At this epock Bill hears a yowl; glancin’ out of the winder, he counts a couple of hundred Injuns who’s proselytin’ about over on t’other side of the river. Bill don’t get up none; he jests looks annoyed on account of that yellin’ puttin’ him out in his book-keepin’.

As a bullet from them savages comes singin’ in the r’ar door an’ buries itse’f in a ham, Bill even gets incensed.

“Hiram,” he calls to his twelve-year old son, who’s down cellar drawin’ red-eye for a customer; “Hiram, you-all take pop’s rifle, raise the hindsight for three hundred yards, an’ reprove them hostiles. Aim low, Hiram, an’ if you fetches one, pop’ll give you a seegyar an’ let you smoke it yourse’f.”

Bill goes back to Virg Horne’s account, an’ Hiram after slammin’ away with Bill’s old Hawkins once or twice comes in an’ gets his seegyar.

No; Old Houston does wrong when he flings forth this yere ukase about movin’ the capitol. Austin, even if a gent does have to dodge a arrer or duck a bullet as he prosecootes his daily tasks, is as safe as a camp-meetin’.

When Old Houston makes the order, one of his Brazos pards reemonstrates with him.

“Which Austin will simply go into the air all spraddled out,” says this pard.

“If Austin sails up in the air an’ stays thar,” says Old Houston, “still you-all can gamble that this yere order goes.”

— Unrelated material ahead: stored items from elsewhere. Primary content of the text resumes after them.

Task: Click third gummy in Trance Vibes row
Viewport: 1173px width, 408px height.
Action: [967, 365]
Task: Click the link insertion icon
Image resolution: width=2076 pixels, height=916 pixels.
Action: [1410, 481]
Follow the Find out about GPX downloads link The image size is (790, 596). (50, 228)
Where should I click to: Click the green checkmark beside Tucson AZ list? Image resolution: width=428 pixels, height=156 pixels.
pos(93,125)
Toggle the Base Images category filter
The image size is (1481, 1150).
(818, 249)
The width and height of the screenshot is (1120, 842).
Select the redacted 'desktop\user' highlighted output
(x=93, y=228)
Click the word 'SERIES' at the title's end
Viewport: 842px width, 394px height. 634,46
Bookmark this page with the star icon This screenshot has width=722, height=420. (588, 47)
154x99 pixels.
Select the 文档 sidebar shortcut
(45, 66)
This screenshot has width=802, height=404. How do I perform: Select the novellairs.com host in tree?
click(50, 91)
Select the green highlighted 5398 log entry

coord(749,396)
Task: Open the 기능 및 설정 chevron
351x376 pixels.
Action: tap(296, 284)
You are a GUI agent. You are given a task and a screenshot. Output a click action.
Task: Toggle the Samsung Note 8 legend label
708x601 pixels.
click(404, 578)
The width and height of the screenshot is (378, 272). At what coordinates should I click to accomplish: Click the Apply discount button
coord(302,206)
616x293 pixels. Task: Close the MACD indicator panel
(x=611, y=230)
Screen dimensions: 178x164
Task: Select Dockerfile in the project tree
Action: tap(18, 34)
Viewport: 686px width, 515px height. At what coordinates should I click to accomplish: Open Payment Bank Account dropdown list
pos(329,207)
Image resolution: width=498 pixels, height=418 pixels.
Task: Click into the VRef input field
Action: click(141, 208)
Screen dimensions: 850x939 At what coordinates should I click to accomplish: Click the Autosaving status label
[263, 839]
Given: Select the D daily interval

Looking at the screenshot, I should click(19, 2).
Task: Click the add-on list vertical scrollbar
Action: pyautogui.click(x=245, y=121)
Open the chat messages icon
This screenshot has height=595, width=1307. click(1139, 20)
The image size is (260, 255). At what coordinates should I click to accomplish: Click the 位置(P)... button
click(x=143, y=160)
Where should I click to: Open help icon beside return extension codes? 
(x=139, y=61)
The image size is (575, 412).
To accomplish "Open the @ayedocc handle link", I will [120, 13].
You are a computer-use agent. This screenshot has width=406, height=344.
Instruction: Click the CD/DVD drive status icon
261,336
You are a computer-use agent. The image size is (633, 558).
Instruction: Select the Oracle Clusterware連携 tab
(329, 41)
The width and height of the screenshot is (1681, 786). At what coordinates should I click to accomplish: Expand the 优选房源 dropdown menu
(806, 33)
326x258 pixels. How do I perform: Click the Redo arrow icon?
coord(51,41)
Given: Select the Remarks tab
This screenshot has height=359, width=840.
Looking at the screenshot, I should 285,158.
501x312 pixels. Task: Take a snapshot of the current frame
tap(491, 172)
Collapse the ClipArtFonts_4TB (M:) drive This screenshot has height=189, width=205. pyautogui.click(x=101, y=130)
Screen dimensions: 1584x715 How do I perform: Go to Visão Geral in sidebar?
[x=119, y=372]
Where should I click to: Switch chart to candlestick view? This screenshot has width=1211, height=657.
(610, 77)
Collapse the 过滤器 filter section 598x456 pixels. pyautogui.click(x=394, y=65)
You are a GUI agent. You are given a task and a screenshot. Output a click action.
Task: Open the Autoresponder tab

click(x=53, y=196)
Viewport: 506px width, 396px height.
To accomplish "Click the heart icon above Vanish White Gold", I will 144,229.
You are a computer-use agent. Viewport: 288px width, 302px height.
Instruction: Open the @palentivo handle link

“You hears,” says another, “Elder Peters when he tells of how a Mexican named Mohammed commands the mountain to come to him? But the mountain calls his bluff; that promontory stands pat, an’ Mohammed has to go to the mountain.”

“My name’s Sam Houston an’ it ain’t Mo-hommed,” retorts Old Houston. “Moreover, Mohammed don’t have no written constitootion.”